Monday, May 02, 2011

Shadal On Shaatnez

Shmuel David Luzzatto, who lived through the first sixty-five years of the nineteenth century, was a leader of the Italian Jewish community. He fought against what he saw as extremists on either side of him, was willing to accept truth no matter its source, and was confident that even if under-appreciated in his lifetime, the century would come in which his work would find its full glory.

I have just read a letter from him to his father in law, in which he outlines a general overview of the Jewish purpose. In it, he stresses חמלה, which I think he would have translated as intimate sympathy with the position of the other. It transcends straightforward justice or social fairness, and is לפנים משורת הדין; precisely this facet of it is an important foundation of the Jewish ethic.

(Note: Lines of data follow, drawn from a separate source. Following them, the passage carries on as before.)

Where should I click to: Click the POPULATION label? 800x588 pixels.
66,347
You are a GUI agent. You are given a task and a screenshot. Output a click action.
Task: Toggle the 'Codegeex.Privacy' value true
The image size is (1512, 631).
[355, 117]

Shadal writes that this emotion is one which is fostered by Judaism as the best way to make Man moral, and to build a healthy, stable society. (Shadal goes through a number of rational arguments for ethics from Greek philosophy, bemoaning the fact that none of them engendered a proper sympathy and caring for fellow humans.) He discusses several places in the Torah where חמלה may seem to be disregarded, and shows that it is not. Usually, this חמלה is applicable to all humanity; Jews believe all humans to be sons of the same Father, and that they should be treated so. Shadal explains the few places where halacha treats Jews and gentiles differently as places where special חמלה is an expression of particularly close national-brotherly bonds. (For example, lending with interest is not immoral, it is perfectly ethical -- indeed, all nations do so. This normative ethic is also acceptable for Jews doing business with gentiles. However, in order to produce strong intra-national links and feelings of fraternity within the Jewish nation, God demands that we abstain from this practice with relation to other Jews.) Essentially, the Torah raises to the status of commandment this חמלה-compassion, sympathy and fraternal love.

Additionally, belief in השגחה, providence, occupies another cornerstone of the Jewish faith, bolstering the possibly weak committment that חמלה creates towards morality and Godliness. Man needs to know that God cares, and indeed, rewards and punishes him for his actions.

The letter goes on to discuss various individual commandments. I found his explanation for שעטנז and כלאי אילן to be interesting. Shadal provides as part of their purpose to deny the idolatrous practices surrounding the Jews. In idolatrous cultures, he writes, it was common to combine naturally separate elements in order to bind together the providential assistance of otherwise competing forces (gods) in benificent kindness towards the idolator. To further remove Jews from any association with idolatrous practices, much less idolatry, these (to the modern mind, seemingly harmless) practices were forbidden, and contributed to the three basic elements of Jewish practice, the betterment of individual morality, strength of religious passion, and the national general good.